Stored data
►

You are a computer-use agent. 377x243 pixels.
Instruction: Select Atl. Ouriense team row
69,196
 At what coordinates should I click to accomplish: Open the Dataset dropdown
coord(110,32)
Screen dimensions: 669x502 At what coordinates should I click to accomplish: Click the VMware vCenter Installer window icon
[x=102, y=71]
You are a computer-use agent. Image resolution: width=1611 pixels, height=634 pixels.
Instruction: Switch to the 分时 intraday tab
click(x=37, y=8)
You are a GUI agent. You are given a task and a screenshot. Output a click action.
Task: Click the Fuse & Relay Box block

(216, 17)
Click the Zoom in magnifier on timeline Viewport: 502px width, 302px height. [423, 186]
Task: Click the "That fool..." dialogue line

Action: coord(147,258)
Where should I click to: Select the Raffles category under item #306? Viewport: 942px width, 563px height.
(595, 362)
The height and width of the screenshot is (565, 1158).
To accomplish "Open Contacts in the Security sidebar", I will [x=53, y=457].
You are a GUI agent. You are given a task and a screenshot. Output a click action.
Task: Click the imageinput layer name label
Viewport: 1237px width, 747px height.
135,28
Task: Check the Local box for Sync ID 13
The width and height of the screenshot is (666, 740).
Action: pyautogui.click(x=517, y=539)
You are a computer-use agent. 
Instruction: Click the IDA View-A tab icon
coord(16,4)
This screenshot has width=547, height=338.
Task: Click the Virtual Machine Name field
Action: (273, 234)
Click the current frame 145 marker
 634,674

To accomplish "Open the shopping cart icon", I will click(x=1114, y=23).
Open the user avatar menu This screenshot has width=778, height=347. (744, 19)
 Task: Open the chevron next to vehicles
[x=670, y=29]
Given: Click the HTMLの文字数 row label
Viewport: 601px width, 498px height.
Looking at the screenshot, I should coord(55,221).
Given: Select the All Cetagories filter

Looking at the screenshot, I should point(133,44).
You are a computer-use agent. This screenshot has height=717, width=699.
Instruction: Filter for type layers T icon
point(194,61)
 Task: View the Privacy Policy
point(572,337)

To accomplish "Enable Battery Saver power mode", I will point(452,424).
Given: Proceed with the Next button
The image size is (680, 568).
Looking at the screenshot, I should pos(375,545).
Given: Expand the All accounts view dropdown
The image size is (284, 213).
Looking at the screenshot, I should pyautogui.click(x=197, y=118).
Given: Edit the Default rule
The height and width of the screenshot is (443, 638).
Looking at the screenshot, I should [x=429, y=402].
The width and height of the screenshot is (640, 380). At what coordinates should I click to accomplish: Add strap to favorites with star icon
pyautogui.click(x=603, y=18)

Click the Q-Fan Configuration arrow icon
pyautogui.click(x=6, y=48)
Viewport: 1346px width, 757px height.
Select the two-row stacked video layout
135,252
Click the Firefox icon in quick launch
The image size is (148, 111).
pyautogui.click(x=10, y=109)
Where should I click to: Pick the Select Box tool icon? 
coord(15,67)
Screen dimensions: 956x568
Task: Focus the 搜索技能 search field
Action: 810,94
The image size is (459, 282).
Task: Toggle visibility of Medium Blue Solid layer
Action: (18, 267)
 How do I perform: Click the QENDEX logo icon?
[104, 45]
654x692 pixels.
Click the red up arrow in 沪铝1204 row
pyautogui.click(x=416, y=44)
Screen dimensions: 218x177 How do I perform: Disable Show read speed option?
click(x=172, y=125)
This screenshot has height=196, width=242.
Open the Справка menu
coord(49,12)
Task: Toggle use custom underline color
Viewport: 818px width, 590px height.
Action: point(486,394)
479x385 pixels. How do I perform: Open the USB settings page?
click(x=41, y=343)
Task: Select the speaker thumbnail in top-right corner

◄

▶ Exercise prompt
Wherever the word "label" turns up in the records, copy out the line it is on.

▶ Reply to the task
Task: Click the imageinput layer name label
Given: Click the HTMLの文字数 row label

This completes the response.